◆ WHAT YOU SHOULD DO ◆
The complete listing should be restated exactly.

---------------

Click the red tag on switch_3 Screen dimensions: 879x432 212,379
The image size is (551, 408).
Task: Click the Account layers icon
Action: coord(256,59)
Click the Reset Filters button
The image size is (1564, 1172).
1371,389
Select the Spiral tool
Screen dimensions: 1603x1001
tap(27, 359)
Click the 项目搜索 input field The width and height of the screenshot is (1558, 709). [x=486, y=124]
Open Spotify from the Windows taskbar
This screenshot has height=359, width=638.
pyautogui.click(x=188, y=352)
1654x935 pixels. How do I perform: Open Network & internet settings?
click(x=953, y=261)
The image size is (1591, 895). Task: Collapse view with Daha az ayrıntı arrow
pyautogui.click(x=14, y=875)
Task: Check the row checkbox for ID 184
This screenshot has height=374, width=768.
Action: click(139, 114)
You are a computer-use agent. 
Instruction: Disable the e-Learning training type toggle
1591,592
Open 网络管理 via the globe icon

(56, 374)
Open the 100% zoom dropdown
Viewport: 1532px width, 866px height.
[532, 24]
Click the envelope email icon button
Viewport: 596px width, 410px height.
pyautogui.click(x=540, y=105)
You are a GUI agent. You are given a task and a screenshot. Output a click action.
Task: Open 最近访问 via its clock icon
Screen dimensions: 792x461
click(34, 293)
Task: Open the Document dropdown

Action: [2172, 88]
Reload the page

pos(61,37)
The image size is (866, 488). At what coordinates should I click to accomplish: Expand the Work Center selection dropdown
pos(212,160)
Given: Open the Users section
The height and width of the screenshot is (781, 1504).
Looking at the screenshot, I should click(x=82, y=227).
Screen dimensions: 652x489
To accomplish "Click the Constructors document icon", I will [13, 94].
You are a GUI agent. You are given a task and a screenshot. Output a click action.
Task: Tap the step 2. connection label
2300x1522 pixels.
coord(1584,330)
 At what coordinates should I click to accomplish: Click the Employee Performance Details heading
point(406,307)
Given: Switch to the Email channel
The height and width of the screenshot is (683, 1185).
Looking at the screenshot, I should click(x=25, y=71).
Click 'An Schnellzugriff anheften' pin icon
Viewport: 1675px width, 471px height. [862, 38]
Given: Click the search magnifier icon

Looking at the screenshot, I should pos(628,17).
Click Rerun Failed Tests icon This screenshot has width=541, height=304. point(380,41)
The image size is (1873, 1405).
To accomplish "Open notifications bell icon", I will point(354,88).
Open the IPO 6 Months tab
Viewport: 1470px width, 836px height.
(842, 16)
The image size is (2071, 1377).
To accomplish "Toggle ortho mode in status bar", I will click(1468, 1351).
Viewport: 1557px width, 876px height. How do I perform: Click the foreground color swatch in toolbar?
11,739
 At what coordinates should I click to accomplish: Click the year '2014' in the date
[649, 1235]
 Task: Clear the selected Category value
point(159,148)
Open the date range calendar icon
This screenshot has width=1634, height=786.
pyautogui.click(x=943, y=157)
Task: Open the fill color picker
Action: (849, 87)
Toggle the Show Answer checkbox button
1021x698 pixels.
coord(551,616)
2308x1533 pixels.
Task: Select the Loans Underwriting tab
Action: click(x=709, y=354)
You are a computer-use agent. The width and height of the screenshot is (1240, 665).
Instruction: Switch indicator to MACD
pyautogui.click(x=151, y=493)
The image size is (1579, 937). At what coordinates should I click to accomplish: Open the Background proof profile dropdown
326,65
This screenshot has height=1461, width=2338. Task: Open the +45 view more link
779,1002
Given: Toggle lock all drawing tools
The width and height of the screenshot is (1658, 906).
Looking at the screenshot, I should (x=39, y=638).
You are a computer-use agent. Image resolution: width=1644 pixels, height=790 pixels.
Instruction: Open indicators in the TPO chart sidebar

---------------

◆ REPLY ◆
Click the red tag on switch_3 Screen dimensions: 879x432 212,379
The image size is (551, 408).
Task: Click the Account layers icon
Action: coord(256,59)
Click the Reset Filters button
The image size is (1564, 1172).
1371,389
Select the Spiral tool
Screen dimensions: 1603x1001
tap(27, 359)
Click the 项目搜索 input field The width and height of the screenshot is (1558, 709). [x=486, y=124]
Open Spotify from the Windows taskbar
This screenshot has height=359, width=638.
pyautogui.click(x=188, y=352)
1654x935 pixels. How do I perform: Open Network & internet settings?
click(x=953, y=261)
The image size is (1591, 895). Task: Collapse view with Daha az ayrıntı arrow
pyautogui.click(x=14, y=875)
Task: Check the row checkbox for ID 184
This screenshot has height=374, width=768.
Action: click(139, 114)
You are a computer-use agent. 
Instruction: Disable the e-Learning training type toggle
1591,592
Open 网络管理 via the globe icon

(56, 374)
Open the 100% zoom dropdown
Viewport: 1532px width, 866px height.
[532, 24]
Click the envelope email icon button
Viewport: 596px width, 410px height.
pyautogui.click(x=540, y=105)
You are a GUI agent. You are given a task and a screenshot. Output a click action.
Task: Open 最近访问 via its clock icon
Screen dimensions: 792x461
click(34, 293)
Task: Open the Document dropdown

Action: [2172, 88]
Reload the page

pos(61,37)
The image size is (866, 488). At what coordinates should I click to accomplish: Expand the Work Center selection dropdown
pos(212,160)
Given: Open the Users section
The height and width of the screenshot is (781, 1504).
Looking at the screenshot, I should click(x=82, y=227).
Screen dimensions: 652x489
To accomplish "Click the Constructors document icon", I will [13, 94].
You are a GUI agent. You are given a task and a screenshot. Output a click action.
Task: Tap the step 2. connection label
2300x1522 pixels.
coord(1584,330)
 At what coordinates should I click to accomplish: Click the Employee Performance Details heading
point(406,307)
Given: Switch to the Email channel
The height and width of the screenshot is (683, 1185).
Looking at the screenshot, I should click(x=25, y=71).
Click 'An Schnellzugriff anheften' pin icon
Viewport: 1675px width, 471px height. [862, 38]
Given: Click the search magnifier icon

Looking at the screenshot, I should pos(628,17).
Click Rerun Failed Tests icon This screenshot has width=541, height=304. point(380,41)
The image size is (1873, 1405).
To accomplish "Open notifications bell icon", I will point(354,88).
Open the IPO 6 Months tab
Viewport: 1470px width, 836px height.
(842, 16)
The image size is (2071, 1377).
To accomplish "Toggle ortho mode in status bar", I will click(1468, 1351).
Viewport: 1557px width, 876px height. How do I perform: Click the foreground color swatch in toolbar?
11,739
 At what coordinates should I click to accomplish: Click the year '2014' in the date
[649, 1235]
 Task: Clear the selected Category value
point(159,148)
Open the date range calendar icon
This screenshot has width=1634, height=786.
pyautogui.click(x=943, y=157)
Task: Open the fill color picker
Action: (849, 87)
Toggle the Show Answer checkbox button
1021x698 pixels.
coord(551,616)
2308x1533 pixels.
Task: Select the Loans Underwriting tab
Action: click(x=709, y=354)
You are a computer-use agent. The width and height of the screenshot is (1240, 665).
Instruction: Switch indicator to MACD
pyautogui.click(x=151, y=493)
The image size is (1579, 937). At what coordinates should I click to accomplish: Open the Background proof profile dropdown
326,65
This screenshot has height=1461, width=2338. Task: Open the +45 view more link
779,1002
Given: Toggle lock all drawing tools
The width and height of the screenshot is (1658, 906).
Looking at the screenshot, I should (x=39, y=638).
You are a computer-use agent. Image resolution: width=1644 pixels, height=790 pixels.
Instruction: Open indicators in the TPO chart sidebar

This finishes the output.